Details
- Date: 29 June 1994 2:56 a.m.
- Location: Lausanne
- Country: Switzerland
- Line: Basel – Monthey
- Operator: Swiss Federal Railways
- Incident type: Derailment

Statistics
- Trains: 1
- Deaths: 0
- Damage: 2 to 12 million Swiss francs

= 1994 Lausanne derailment =

Railway incident in Switzerland

On June 29, 1994, a freight train, including tanker cars carrying chemicals, derailed at Lausanne station in Switzerland.

The train, coming from Basel and bound for the Ciba-Geigy factory in Monthey, derailed at 2:56 a.m.. Fourteen wagons of a freight train carrying forty cars derailed about 200 meters from the station. Seven cars overturned, including two tank cars containing 80,000 liters of epichlorohydrin - around 3-400 liters were spilled.

Three thousand people had to be evacuated from the area, three schools were closed, and the station remained closed to the public for several days. Hundreds of men from the Lausanne fire department, the Swiss Federal Railways (SBB), police and civil protection and chemical units were mobilised. Their costs were entirely paid by the SBB.
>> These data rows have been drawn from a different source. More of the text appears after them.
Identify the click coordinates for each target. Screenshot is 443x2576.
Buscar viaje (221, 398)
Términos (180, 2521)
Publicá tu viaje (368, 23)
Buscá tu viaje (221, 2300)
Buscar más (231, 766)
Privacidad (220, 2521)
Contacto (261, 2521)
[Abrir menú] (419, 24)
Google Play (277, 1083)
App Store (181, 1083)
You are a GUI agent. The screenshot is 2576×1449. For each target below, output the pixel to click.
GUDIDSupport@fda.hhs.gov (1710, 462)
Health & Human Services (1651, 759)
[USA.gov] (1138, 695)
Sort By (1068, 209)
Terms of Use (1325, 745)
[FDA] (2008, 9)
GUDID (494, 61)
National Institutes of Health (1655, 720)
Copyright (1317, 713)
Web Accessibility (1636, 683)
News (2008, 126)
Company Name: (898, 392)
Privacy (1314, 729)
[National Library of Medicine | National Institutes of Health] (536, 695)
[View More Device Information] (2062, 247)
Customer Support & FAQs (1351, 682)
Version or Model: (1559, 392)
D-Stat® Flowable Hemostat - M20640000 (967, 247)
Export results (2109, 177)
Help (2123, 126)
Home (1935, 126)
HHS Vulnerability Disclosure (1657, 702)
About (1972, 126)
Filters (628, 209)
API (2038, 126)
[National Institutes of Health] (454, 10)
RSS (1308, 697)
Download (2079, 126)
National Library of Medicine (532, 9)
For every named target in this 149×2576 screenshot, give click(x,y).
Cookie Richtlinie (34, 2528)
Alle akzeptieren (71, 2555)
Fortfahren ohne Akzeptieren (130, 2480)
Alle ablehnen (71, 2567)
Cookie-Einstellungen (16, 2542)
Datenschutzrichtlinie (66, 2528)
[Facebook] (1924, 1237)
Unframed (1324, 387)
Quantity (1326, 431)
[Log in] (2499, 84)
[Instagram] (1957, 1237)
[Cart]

During the removal of the carriages the train derailed a second time, this time near Lutry. Following this and another derailment the same year in Affoltern, the Federal Railways developed and implemented a series of detection and safety systems on their freight trains.

The inquiry later established that due to braking, excessive longitudinal pressure forces formed in the long (700m) train, which led to derailment in the area of a deflecting switch with unfavourable track geometry. The braking rules for freight trains over 1200 tonnes were subsequently changed.